I have an application in which users interact with each-other. I want to visualize these interactions so that I can determine whether clusters of users exist (within which interactions are more frequent).
I've assigned a 2D point to each user (where each coordinate is between 0 and 1). My idea is that two users' points move closer together when they interact, an "attractive force", and I just repeatedly go through my interaction logs over and over again.
Of course, I need a "repulsive force" that will push users apart too, otherwise they will all just collapse into a single point.
First I tried monitoring the lowest and highest of each of the XY coordinates, and normalizing their positions, but this didn't work, a few users with a small number of interactions stayed at the edges, and the rest all collapsed into the middle.
Does anyone know what equations I should use to move the points, both for the "attractive" force between users when they interact, and a "repulsive" force to stop them all collapsing into a single point?
Edit: In response to a question, I should point out that I'm dealing with about 1 million users, and about 10 million interactions between users. If anyone can recommend a tool that could do this for me, I'm all ears :-)
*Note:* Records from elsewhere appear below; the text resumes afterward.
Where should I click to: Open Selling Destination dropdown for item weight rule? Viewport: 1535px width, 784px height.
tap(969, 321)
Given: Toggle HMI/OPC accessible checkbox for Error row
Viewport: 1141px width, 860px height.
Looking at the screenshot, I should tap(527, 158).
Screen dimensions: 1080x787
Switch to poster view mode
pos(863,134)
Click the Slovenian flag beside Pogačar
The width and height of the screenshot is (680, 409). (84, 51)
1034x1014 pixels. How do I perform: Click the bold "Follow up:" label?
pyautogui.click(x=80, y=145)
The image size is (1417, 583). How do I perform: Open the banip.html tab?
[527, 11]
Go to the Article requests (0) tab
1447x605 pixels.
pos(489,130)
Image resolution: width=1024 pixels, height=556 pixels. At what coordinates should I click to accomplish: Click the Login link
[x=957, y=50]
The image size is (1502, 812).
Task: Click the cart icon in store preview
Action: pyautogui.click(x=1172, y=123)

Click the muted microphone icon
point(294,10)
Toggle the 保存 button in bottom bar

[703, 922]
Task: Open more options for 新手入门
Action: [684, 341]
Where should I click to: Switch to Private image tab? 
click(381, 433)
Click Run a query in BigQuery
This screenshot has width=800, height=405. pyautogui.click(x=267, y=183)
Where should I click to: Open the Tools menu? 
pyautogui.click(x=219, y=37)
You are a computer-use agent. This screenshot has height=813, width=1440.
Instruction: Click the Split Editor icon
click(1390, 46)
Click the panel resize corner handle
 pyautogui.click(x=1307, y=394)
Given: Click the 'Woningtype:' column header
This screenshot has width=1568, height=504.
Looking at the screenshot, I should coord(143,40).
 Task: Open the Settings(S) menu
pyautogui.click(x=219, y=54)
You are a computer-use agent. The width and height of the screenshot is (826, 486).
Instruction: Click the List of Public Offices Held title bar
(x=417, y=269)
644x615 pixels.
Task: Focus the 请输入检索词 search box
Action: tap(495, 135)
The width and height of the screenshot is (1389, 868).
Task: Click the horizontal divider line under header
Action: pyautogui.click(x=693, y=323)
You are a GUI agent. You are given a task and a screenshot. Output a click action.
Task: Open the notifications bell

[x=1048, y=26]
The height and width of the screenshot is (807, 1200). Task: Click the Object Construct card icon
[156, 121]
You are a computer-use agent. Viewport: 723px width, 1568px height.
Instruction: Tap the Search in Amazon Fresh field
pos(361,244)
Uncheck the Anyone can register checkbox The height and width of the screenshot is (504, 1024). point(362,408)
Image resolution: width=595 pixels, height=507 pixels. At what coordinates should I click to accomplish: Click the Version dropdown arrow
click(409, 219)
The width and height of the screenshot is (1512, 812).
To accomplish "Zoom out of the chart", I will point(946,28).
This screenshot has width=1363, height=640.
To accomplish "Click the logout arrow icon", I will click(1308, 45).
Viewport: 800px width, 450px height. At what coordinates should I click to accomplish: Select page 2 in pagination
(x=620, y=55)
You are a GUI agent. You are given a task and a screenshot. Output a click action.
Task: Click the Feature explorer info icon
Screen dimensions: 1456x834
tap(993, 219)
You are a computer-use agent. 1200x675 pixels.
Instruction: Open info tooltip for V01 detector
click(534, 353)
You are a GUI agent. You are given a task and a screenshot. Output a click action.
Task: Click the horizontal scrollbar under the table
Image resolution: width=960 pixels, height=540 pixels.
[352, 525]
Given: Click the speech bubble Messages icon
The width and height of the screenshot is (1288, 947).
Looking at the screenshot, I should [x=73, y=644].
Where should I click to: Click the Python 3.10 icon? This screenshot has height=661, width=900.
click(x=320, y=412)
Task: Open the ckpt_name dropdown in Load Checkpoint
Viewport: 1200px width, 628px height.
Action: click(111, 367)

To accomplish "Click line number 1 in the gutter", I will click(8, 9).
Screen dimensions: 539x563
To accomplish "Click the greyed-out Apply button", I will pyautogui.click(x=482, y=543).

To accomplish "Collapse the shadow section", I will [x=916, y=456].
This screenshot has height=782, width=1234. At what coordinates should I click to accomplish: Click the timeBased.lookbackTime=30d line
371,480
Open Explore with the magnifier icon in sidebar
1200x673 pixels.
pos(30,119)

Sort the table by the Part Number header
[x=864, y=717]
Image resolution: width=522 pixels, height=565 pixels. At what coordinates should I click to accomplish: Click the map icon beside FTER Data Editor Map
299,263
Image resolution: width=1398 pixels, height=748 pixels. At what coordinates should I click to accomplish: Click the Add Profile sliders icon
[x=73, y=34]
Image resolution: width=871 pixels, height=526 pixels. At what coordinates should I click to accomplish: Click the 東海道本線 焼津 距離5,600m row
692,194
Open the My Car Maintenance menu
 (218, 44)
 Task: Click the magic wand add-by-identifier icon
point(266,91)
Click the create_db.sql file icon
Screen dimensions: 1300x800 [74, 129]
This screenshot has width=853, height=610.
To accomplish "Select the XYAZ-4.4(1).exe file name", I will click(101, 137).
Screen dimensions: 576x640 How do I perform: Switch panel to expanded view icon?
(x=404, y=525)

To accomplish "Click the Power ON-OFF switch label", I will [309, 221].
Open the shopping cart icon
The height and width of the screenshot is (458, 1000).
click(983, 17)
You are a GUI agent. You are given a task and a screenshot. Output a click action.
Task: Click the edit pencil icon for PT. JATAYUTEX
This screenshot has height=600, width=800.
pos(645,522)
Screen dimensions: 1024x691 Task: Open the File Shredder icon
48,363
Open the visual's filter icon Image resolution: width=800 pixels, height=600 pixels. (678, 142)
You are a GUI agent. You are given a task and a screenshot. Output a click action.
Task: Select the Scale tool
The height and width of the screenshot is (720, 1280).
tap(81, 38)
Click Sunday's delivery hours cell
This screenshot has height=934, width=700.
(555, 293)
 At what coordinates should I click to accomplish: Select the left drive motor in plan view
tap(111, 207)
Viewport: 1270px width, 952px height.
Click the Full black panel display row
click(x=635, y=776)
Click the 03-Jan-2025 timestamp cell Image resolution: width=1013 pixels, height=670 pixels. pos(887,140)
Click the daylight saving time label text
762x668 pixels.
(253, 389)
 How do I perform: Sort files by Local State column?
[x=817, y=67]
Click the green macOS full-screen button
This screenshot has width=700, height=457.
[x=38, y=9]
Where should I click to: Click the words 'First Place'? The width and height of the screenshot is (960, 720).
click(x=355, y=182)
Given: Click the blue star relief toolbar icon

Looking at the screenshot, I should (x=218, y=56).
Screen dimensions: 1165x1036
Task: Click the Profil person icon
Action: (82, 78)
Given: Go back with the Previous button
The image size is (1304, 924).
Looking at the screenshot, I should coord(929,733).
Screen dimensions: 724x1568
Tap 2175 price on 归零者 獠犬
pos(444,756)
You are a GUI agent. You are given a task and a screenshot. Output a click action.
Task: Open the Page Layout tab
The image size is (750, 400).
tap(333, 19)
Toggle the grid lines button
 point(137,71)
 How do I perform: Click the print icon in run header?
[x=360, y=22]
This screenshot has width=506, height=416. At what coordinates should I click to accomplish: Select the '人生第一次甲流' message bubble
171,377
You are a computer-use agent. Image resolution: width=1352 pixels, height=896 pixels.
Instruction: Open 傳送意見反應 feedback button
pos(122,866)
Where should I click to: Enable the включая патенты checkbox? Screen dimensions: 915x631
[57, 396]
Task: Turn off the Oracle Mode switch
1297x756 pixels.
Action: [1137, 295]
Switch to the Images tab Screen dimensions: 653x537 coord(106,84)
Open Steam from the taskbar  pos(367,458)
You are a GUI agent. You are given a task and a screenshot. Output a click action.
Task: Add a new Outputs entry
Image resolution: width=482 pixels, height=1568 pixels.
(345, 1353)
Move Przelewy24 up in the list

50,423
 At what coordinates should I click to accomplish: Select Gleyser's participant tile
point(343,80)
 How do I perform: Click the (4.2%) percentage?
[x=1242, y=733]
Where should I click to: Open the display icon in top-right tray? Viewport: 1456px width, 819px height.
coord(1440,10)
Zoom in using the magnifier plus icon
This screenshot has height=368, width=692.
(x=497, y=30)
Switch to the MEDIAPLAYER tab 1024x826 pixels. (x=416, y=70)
In the past, when I've tried this kind of thing, I've used a spring model to pull linked nodes together, something like: dx = -k*(x-l). dx is the change in the position, x is the current position, l is the desired separation, and k is the spring coefficient that you tweak until you get a nice balance between spring strength and stability, it'll be less than 0.1. Having l > 0 ensures that everything doesn't end up in the middle.
In addition to that, a general "repulsive" force between all nodes will spread them out, something like: dx = k / x^2. This will be larger the closer two nodes are, tweak k to get a reasonable effect.
I can recommend some possibilities: first, try log-scaling the interactions or running them through a sigmoidal function to squash the range. This will give you a smoother visual distribution of spacing.
Independent of this scaling issue: look at some of the rendering strategies in graphviz, particularly the programs "neato" and "fdp". From the man page:
neato draws undirected graphs using ``spring'' models (see Kamada and
Kawai, Information Processing Letters 31:1, April 1989). Input files
must be formatted in the dot attributed graph language. By default,
the output of neato is the input graph with layout coordinates
appended.
fdp draws undirected graphs using a ``spring'' model. It relies on a
force-directed approach in the spirit of Fruchterman and Reingold (cf.
Software-Practice & Experience 21(11), 1991, pp. 1129-1164).
Finally, consider one of the scaling strategies, an attractive force, and some sort of drag coefficient instead of a repulsive force. Actually moving things closer and then possibly farther later on may just get you cyclic behavior.
Consider a model in which everything will collapse eventually, but slowly. Then just run until some condition is met (a node crosses the center of the layout region or some such).
Drag or momentum can just be encoded as a basic resistance to motion and amount to throttling the movements; it can be applied differentially (things can move slower based on how far they've gone, where they are in space, how many other nodes are close, etc.).
Hope this helps.
The spring model is the traditional way to do this: make an attractive force between each node based on the interaction, and a repulsive force between all nodes based on the inverse square of their distance. Then solve, minimizing the energy. You may need some fairly high powered programming to get an efficient solution to this if you have more than a few nodes. Make sure the start positions are random, and run the program several times: a case like this almost always has several local energy minima in it, and you want to make sure you've got a good one.
Also, unless you have only a few nodes, I would do this in 3D. An extra dimension of freedom allows for better solutions, and you should be able to visualize clusters in 3D as well if not better than 2D.